2008 : WHAT HAVE YOU CHANGED YOUR MIND ABOUT? WHY?

lee_smolin's picture
Physicist, Perimeter Institute; Author, Einstein's Unfinished Revolution
Physicist, Perimeter Institute; Author, The Trouble With Physics

Although I have changed my mind about several ideas and theories, my longest struggle has been with the concept of time.  The most obvious and universal aspect about reality, as we experience it, is that it is structured as a succession of moments, each of which comes into being, supplanting what was just present and is now past.  But, as soon as we describe nature in terms of mathematical equations, the present moment and the flow of time seem to disappear, and time becomes just a number, a reading on an instrument,  like any other.

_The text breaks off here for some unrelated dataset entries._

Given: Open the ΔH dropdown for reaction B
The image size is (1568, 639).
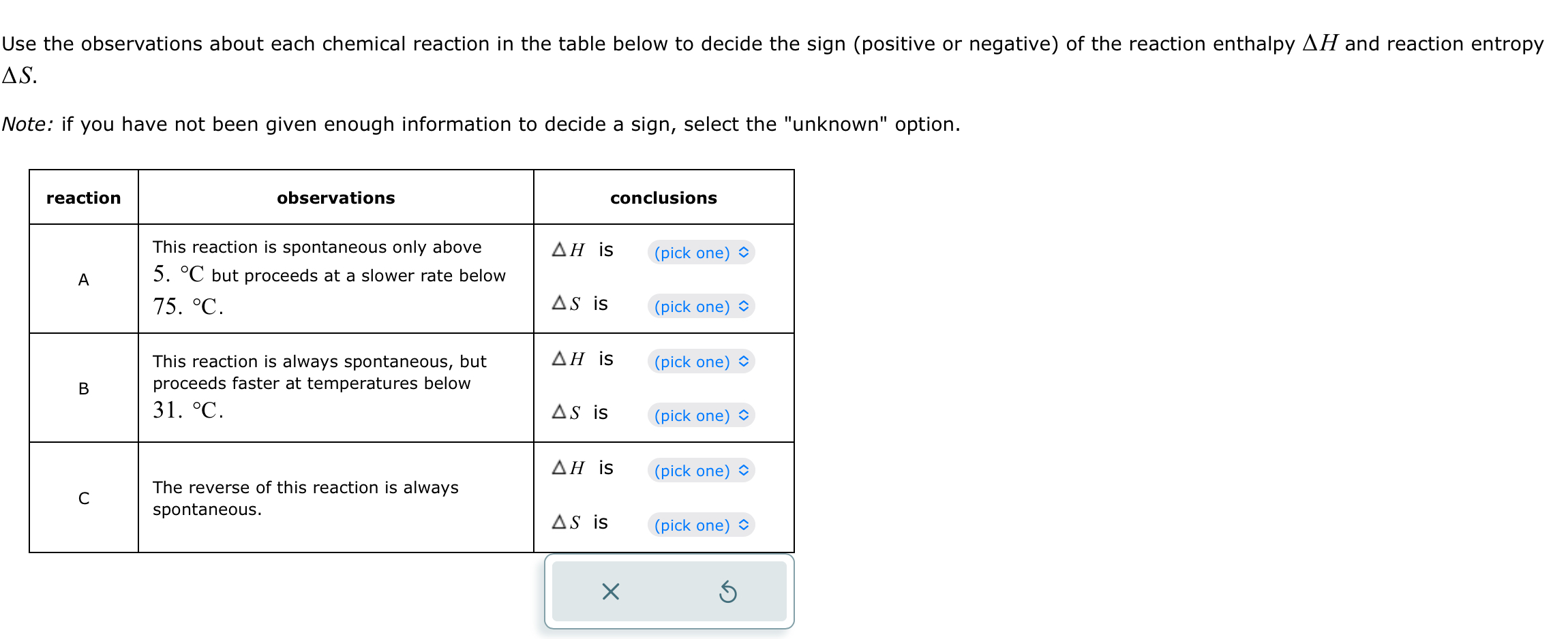Looking at the screenshot, I should tap(700, 362).
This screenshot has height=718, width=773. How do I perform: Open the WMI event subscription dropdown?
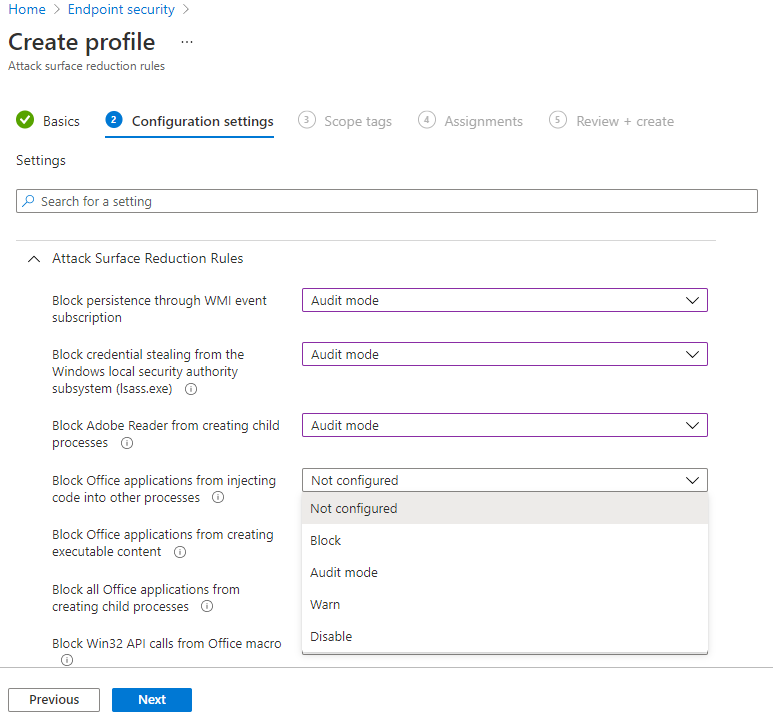coord(504,300)
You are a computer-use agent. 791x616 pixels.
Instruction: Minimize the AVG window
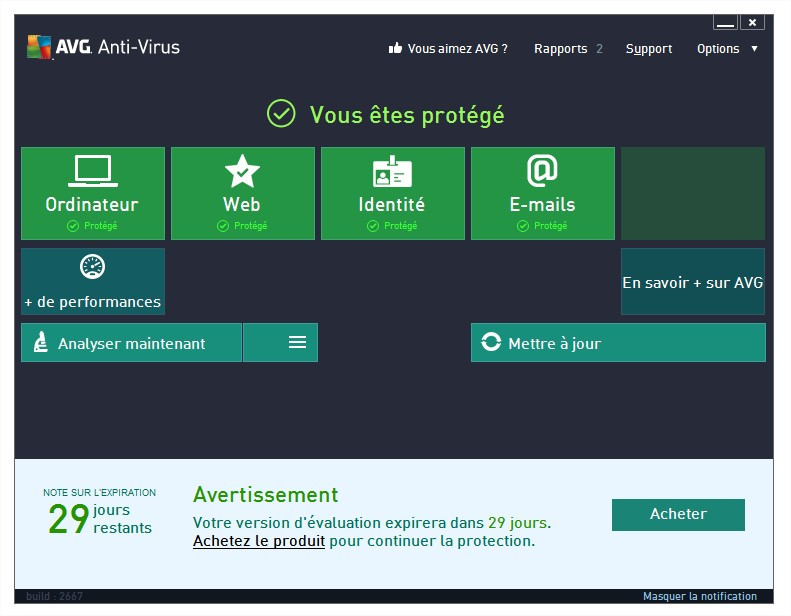tap(726, 22)
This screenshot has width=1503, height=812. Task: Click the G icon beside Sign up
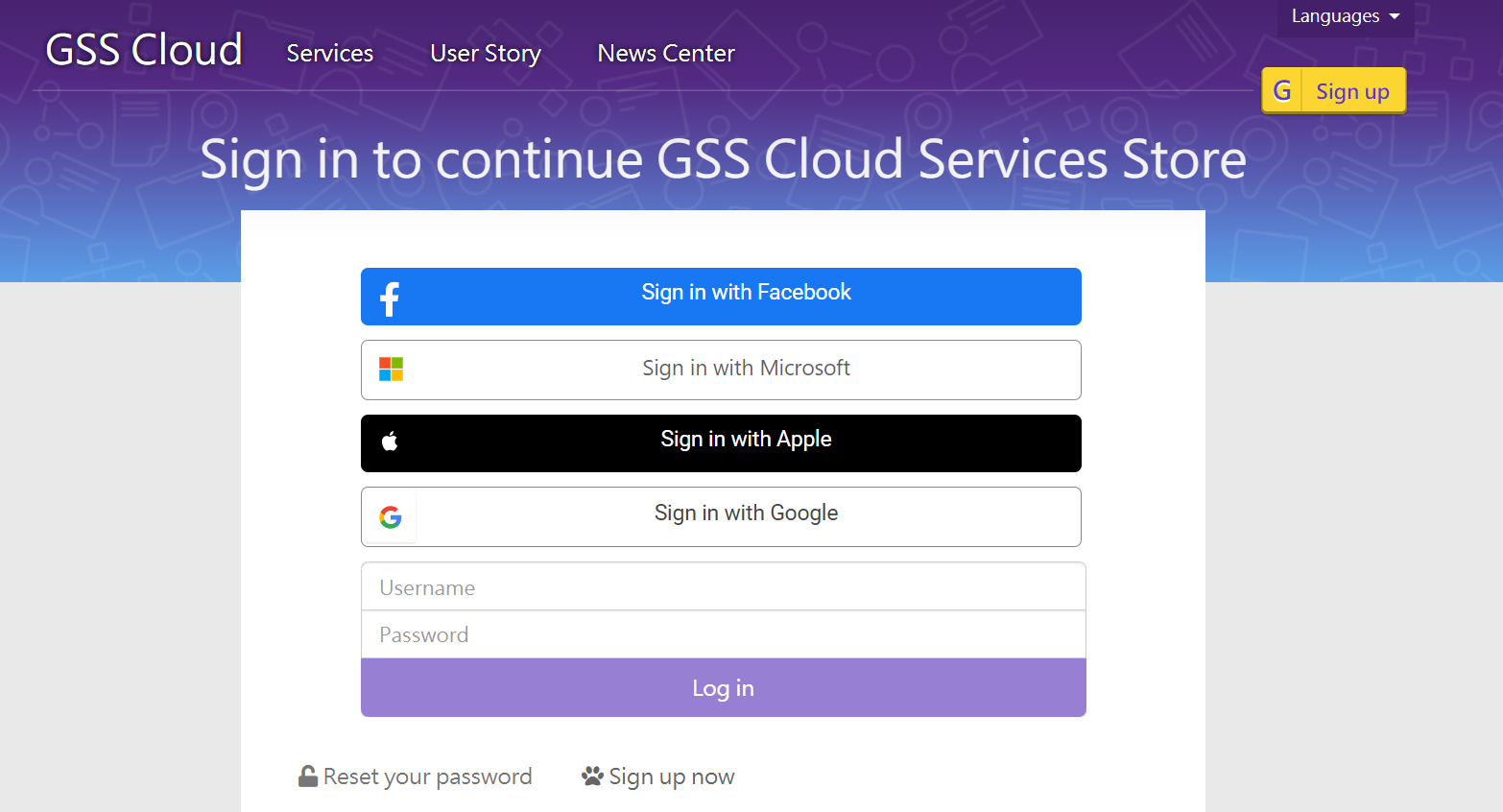point(1282,91)
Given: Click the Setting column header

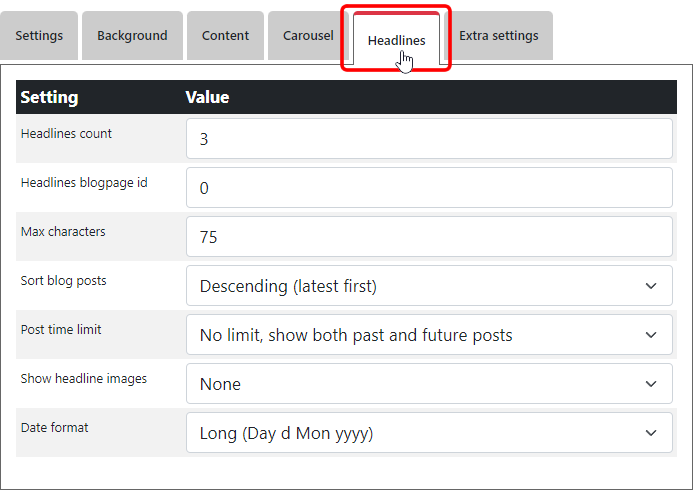Looking at the screenshot, I should click(x=49, y=97).
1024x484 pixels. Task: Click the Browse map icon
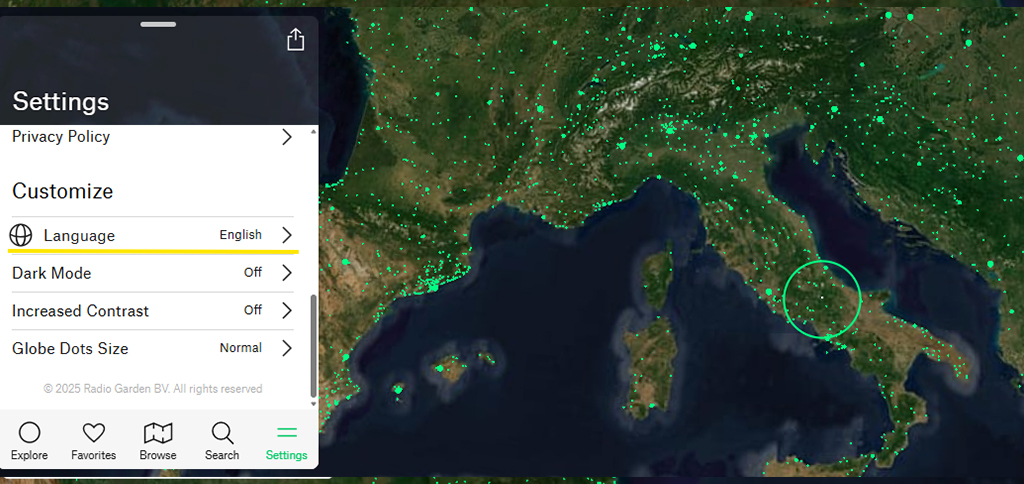coord(158,432)
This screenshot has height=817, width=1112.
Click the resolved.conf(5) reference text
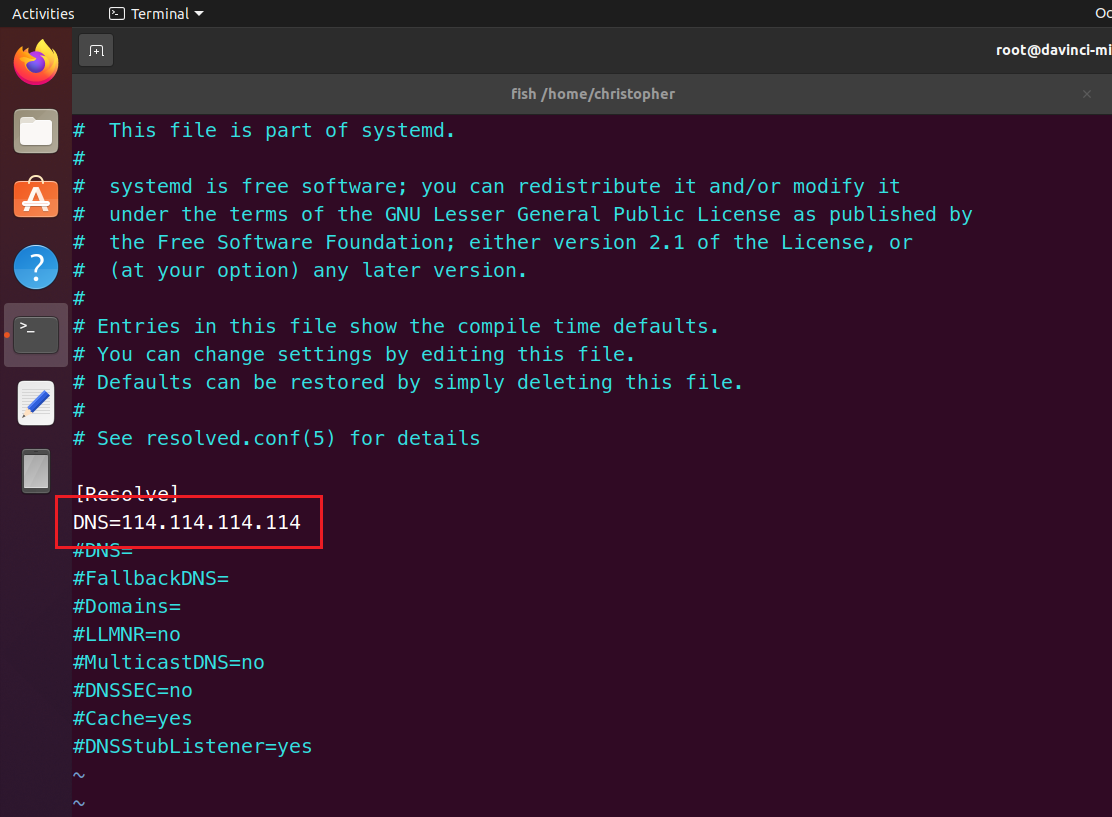click(x=242, y=438)
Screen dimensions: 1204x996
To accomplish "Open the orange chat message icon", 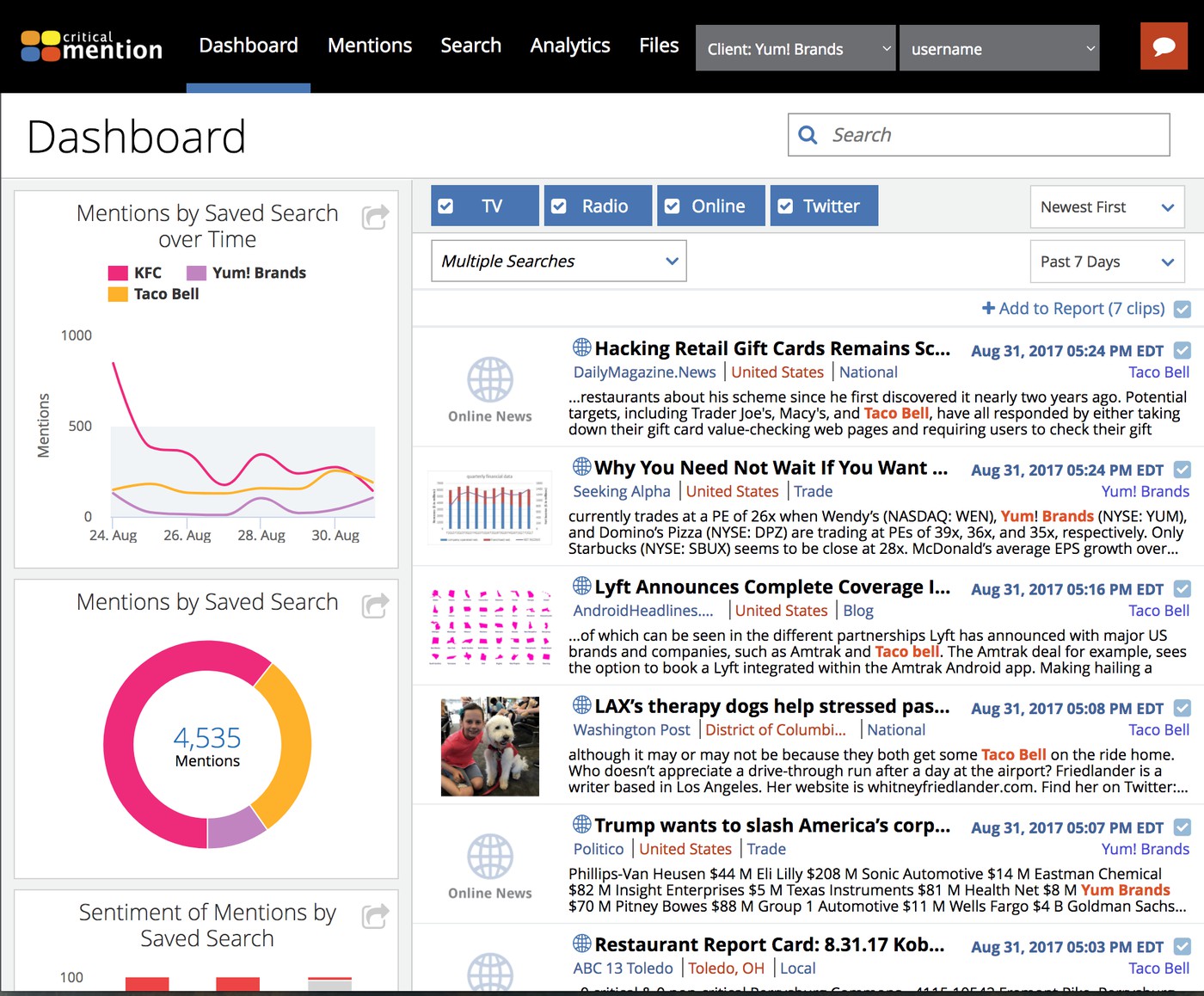I will 1163,46.
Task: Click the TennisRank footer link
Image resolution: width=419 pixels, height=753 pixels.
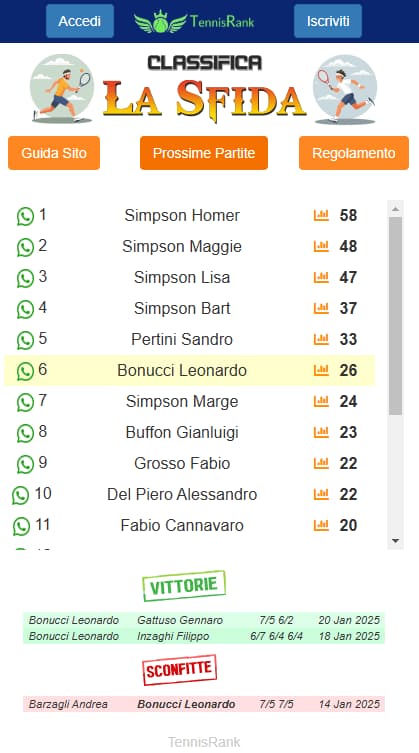Action: (x=204, y=742)
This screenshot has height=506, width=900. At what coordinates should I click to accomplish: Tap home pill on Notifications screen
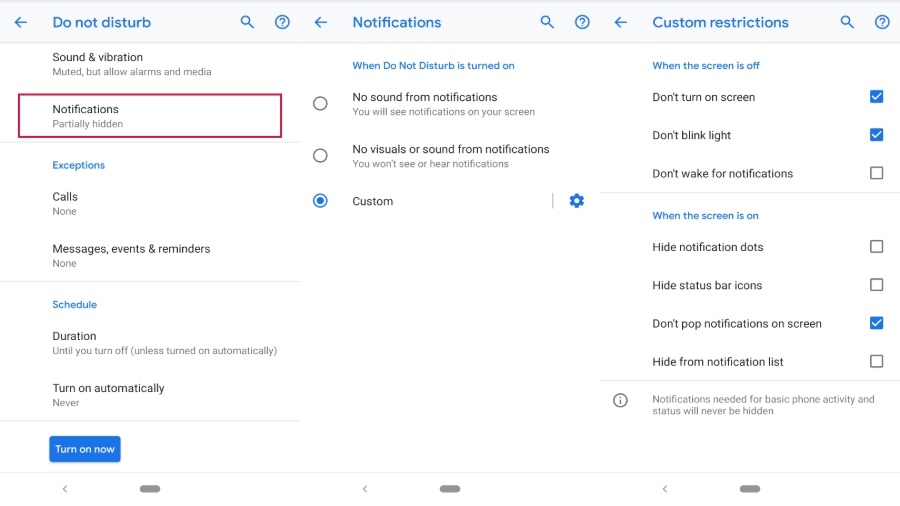450,489
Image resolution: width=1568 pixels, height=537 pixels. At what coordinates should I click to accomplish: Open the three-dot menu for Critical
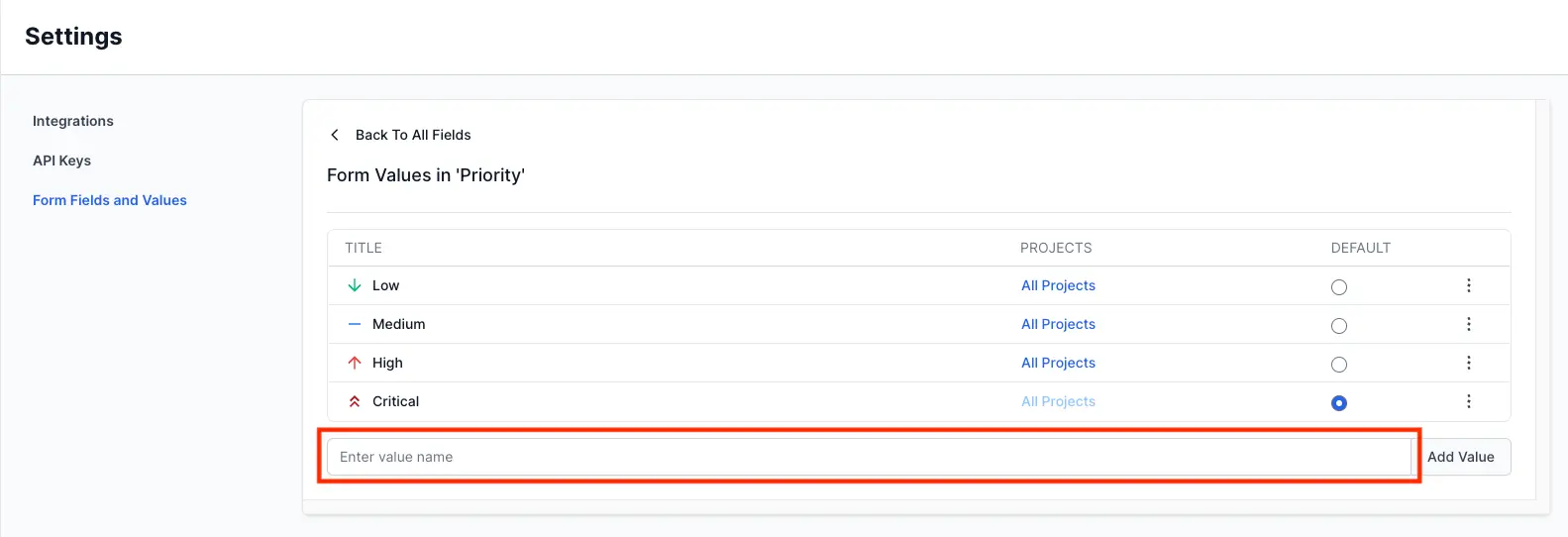1468,401
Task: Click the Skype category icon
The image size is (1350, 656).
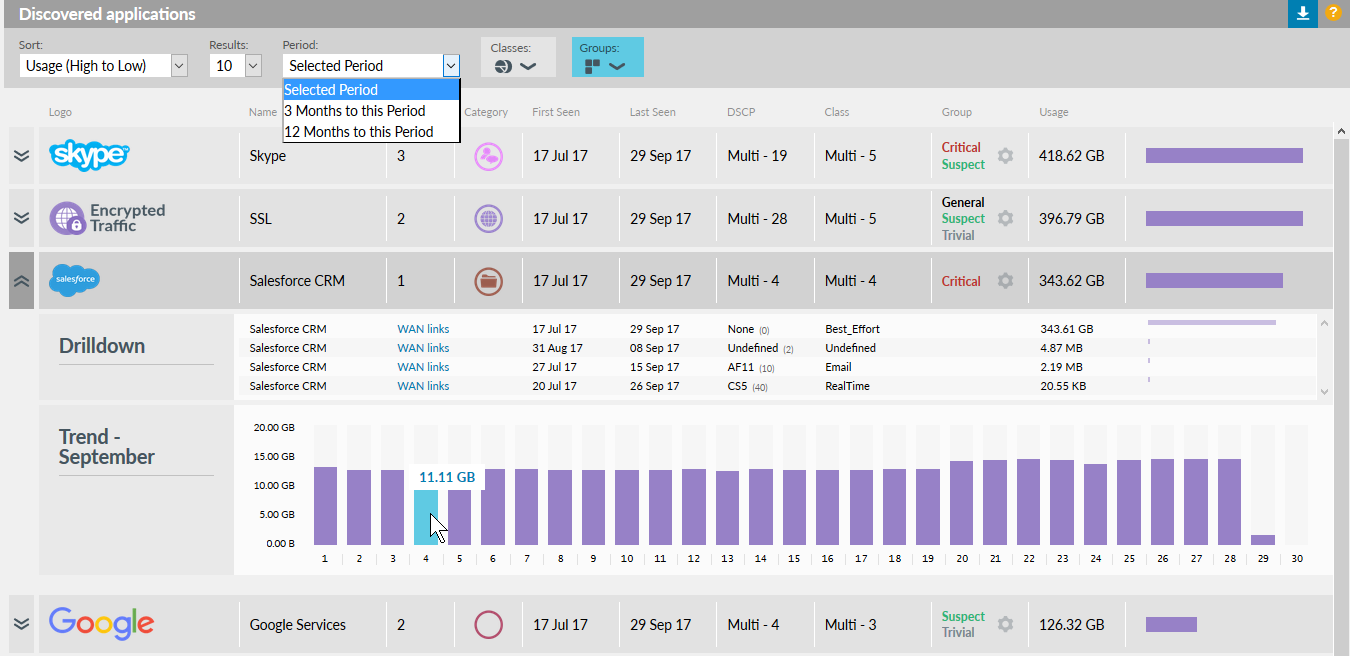Action: pos(488,156)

Consequently, many philosophers and physicists argue that time is an illusion, that reality consists of the whole four dimensional history of the universe, as represented in Einstein’s theory of general relativity.  Some, like Julian Barbour, go further and argue that, when quantum theory is unified with gravity,  time disappears completely.  The world is just a vast collection of moments which are represented by the "wave-function  of the universe."  Time not real, it is just an "emergent quantity" that is helpful to organize our observations of the universe when it is big and complex.

Other physicists argue that aspects of time are real, such as the relationships of causality, that record which events were the necessary causes of others. Penrose, Sorkin and Markopoulou have proposed models of quantum spacetime in which everything real reduces to these relationships of causality.

In my own  thinking, I first embraced the view that quantum reality is timeless.  In our work on loop quantum gravity we were able to take this idea more seriously than people before us could, because we could construct and study exact wave-functions of the universe. Carlo Rovelli , Bianca Dittrich and others worked out in detail how time would "emerge" from the study of the question of what quantities of the theory are observable.

But, somehow, the more this view was worked out in detail the less I was convinced. This was partly due to technical challenges in realizing the emergence of time, and partly because some naïve part of me could never understand conceptually how the basic experience of the passage of time could emerge from a world without time.

So in the late 90s I embraced the view that time,  as causality,  is real. This fit best the next stage of development of loop quantum gravity, which was based on quantum spacetime histories.    However,  even as we continued to make  progress on the technical side of these studies,  I found myself worrying  that the present moment and the flow of time were still nowhere represented.  And I had another motivation, which was to make sense of the idea that laws of nature could evolve in time.

Back in the early 90s I had formulated a view of laws evolving on a landscape of theories along with the universe they govern.  This had been initially ignored, but in the last few years there has been much study of dynamics on landscapes of theories. Most of these are framed in the timeless language of the "wavefunction  of the universe," in contrast to my original presentation, in which theories evolved in real time. As these studies progressed, it became clear that only those in which time played a role could generate  testable predictions — and this made me want  to think more deeply about time.

It is becoming clear to me that the mystery of the nature of time is connected with other fundamental questions such as the nature of truth in mathematics and whether there must be timeless laws of nature. Rather than being an illusion, time may be the only aspect of our present understanding of nature that is not temporary and emergent.